Charme de interior no centro de artesanato Pueblito Los Dominicos. Fotos do post: Débora Costa e Silva

Santiago sempre foi uma cidade muito querida para mim. Estive lá a trabalho algumas vezes e em todas vivi momentos especiais – inclusive na minha primeira press trip internacional, para a Terra do Fogo na Patagônia, a capital chilena finalizou um roteiro de 7 dias cheios de emoção. Mas sempre saí de lá com gostinho de quero mais, porque a cidade sempre foi um ponto de bate volta para outros destinos do país. Toda vez passava um dia ou dois no máximo, por isso achei que valia a pena ir para ficar com calma e sentir melhor o clima do lugar.

Aproveitando que teria o casamento de um amigo em Santiago, voltei para lá no início de março, desta vez com a minha mãe. Foi bacana ter tido uma percepção mais completa da cidade e conectar os vários pontos já visitados em um mapa mental. Ir para lá e para cá de metrô também fez toda a diferença – aliás, que beleza de metrô! Cobre uma boa parte da capital, achei ótimo!

Mas uma coisa que todos que moram ou já visitaram Santiago me falavam é que aos domingos a cidade fica parada: os restaurantes fecham cedo (ou nem abrem), as ruas ficam desertas e quase não há opções do que fazer. O ideal é aproveitar para dar uma escapada para vinícolas ou cidades próximas, só que dessa vez isso não era uma opção para mim. Então tive que dar um jeito de preencher o domingo com atividades em Santiago mesmo e, para minha surpresa, encontrei várias coisas legais para fazer, descobri lugares novos e ainda reencontrei amigas queridas ❤

Então conto aqui um pouco mais do que fiz por lá nesse dia que prometia ser “morto” e acabou sendo um dos mais legais da viagem 🙂

Pueblito Los Dominicos

No último dia de viagem, minha mãe quis conhecer um lugar fora da região central e encontrou nas pesquisas o Pueblito Los Dominicos. É um centro de artesanato que fica pertinho da estação Los Dominicos, a última da linha linha vermelha do metrô, ao lado do Convento San Vicente Ferrer, que contempla uma igreja de estilo colonial, jardins e o próprio pueblo – tudo construído no início do século 19.

Não sabia muito o que esperar, achei que seria uma feirinha pequena, mas na verdade é um lugar amplo com muitas lojinhas e galerias bem rústicas, algumas com os próprios artistas confeccionando joias, quadros e esculturas no local.
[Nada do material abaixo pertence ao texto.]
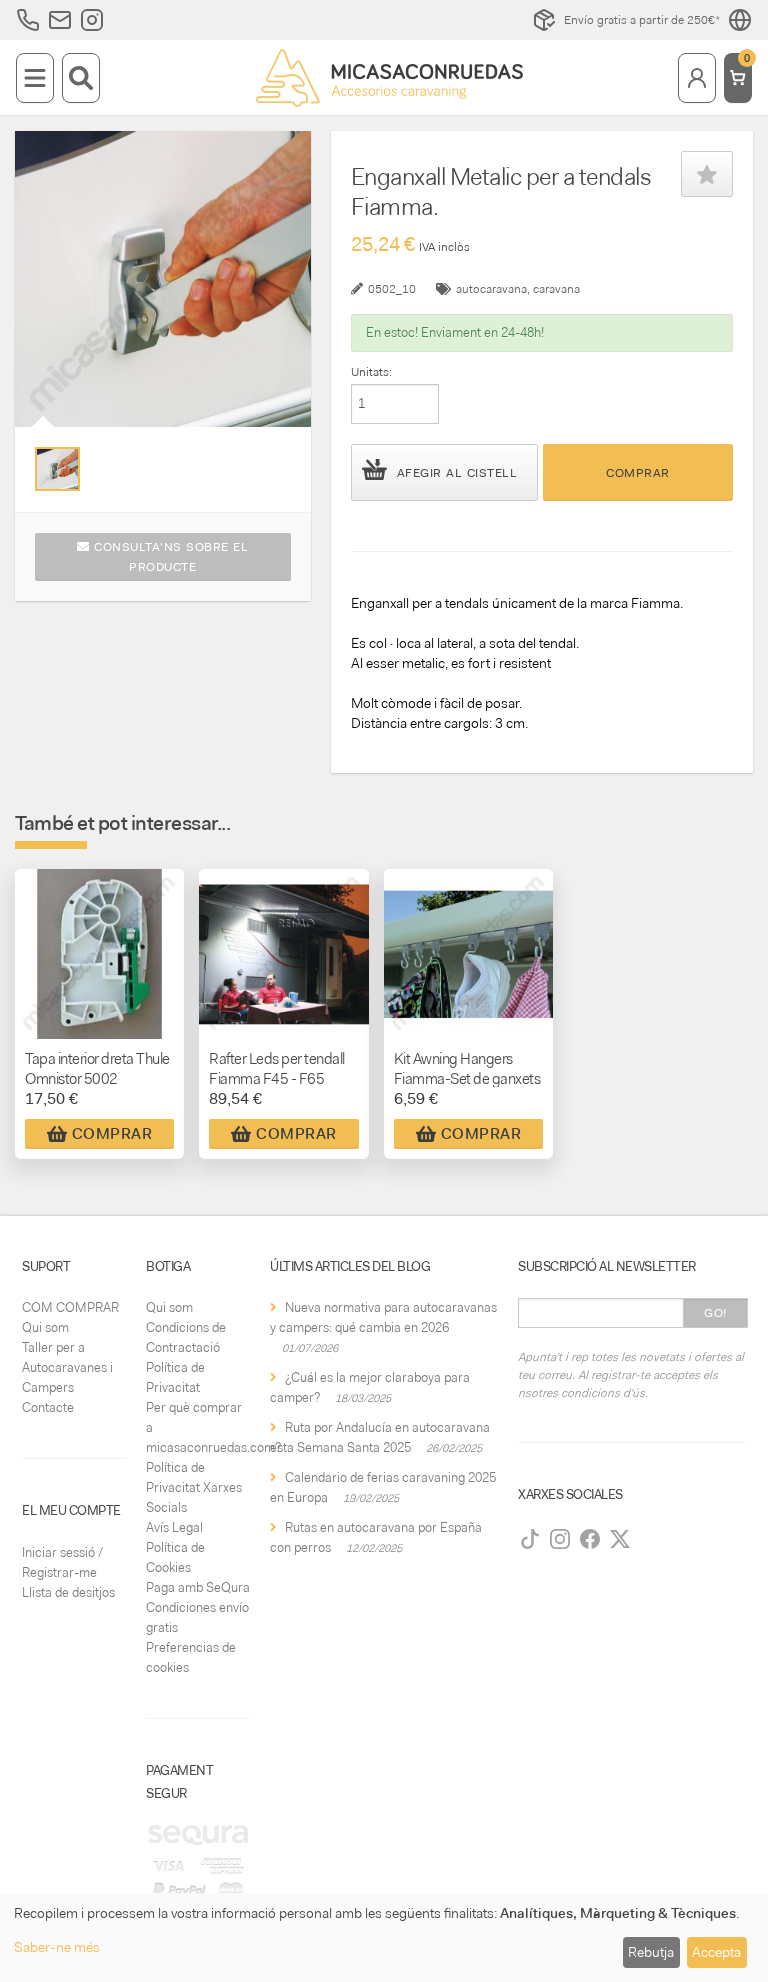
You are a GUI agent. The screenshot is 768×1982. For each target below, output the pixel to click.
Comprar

Diferente de pontos mais turísticos, como o Pátio Bellavista e lojas no centro de Santiago, lá são vendidos produtos artesanais mais variados e mais elaborados, como utensílios domésticos de madeira e cobre, muitas joalherias com pedras de diversas regiões do Chile, roupas e acessórios de lã, couro e outros materiais, peças decorativas e também souvernirs típicos.

Para quem quer passar o dia por lá e explorar as lojas com mais tempo, há algumas opções de restaurantes também. O clima é uma delícia, vira e mexe você cruza com um músico tocando harpa ou violão e a sensação é de estar em algum lugar no interior do país, com chão de terra, pássaros em viveiros, gatos e cães circulando e muita gente simpática a fim de mostrar seu trabalho e jogar conversa fora.

Borde Rio

De lá, fomos encontrar uma amiga, a Lariza, que nos convidou para almoçar no complexo gastronômico Borde Rio, em Vitacura. Pegamos um ônibus perto do Pueblito que demorou um tantinho para aparecer, mas chegou rápido ao local. O espaço fica às margens do Rio Mapocho e tem restaurantes de tudo quanto é especialidade (indiano, peruano, japonês, italiano etc).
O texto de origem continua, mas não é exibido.